Sir Charles Alexander Petrie, 3rd Baronet (28 September 1895 – 13 December 1977) was a British historian.
Born in Liverpool, he was the younger son of Sir Charles Petrie, 1st Baronet and his wife Hannah. He was educated at the University of Oxford, and in 1927 succeeded to the family baronetcy.
Petrie was known for his interest in royalism and Jacobitism, and particularly for his 1926 essay in counterfactual history, If: A Jacobite Fantasy, in which Bonnie Prince Charlie went on from Derby to Oxford (albeit to a cool reception), but just as all seems lost, the Duke of Newcastle appears in haste to tell him that George II, head of the Hanoverian dynasty has fled back to Hanover, and to belatedly declare his loyalty. (It has been speculated by some historians that Newcastle, known to have flirted with Jacobitism, actually was contemplating a judicious "conversion" to the Stuart cause when the Prince's army reached Derby.) As a result, large elements of the people and army came over to the Stuart side, and there was never the disastrous retreat and thus, there was never a Battle of Culloden in 1746, all leading to a Jacobite restoration,and the successive reigns of James III (The Old Pretender), Charles III, Henry IX and the continued tenure of the House of Stuart until the twentieth century. It also depicts the American Revolution as not taking place because of the judicious intervention of Charles Edward, and Washington going on to become a great British general, and other flights of fantasy.
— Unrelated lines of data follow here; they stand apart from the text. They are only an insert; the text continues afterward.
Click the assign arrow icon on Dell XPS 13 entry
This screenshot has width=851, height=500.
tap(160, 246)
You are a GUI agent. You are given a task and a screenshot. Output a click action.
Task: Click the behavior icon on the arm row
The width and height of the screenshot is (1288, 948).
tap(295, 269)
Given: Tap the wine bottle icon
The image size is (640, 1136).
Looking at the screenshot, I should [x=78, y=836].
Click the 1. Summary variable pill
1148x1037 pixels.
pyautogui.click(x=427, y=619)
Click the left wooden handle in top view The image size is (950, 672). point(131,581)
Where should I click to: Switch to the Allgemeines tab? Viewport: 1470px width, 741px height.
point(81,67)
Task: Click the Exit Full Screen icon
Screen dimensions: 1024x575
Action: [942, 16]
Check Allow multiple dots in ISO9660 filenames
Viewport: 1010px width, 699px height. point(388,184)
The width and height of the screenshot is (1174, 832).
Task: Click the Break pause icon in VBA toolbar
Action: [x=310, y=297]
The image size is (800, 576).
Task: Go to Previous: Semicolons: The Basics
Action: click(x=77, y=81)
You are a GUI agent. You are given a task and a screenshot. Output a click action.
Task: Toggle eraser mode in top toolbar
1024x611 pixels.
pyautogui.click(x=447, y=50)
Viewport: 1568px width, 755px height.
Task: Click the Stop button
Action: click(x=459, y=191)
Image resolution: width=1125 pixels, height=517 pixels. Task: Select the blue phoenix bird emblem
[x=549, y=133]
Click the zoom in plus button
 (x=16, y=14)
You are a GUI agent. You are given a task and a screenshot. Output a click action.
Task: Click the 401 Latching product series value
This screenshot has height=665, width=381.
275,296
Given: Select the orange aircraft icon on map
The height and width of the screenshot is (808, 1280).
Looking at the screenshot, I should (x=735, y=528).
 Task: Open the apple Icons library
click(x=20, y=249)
Several of Petrie's books deal with Charles I's government, towards which he was broadly sympathetic. He published biographies of Lord Bolingbroke, of the early-20th-century British cabinet minister Walter Long, and of three Spanish kings: Philip II, Charles III, and Alfonso XIII. Another biography of his dealt with a fourth notable Spaniard: Philip II's half-brother Don John of Austria.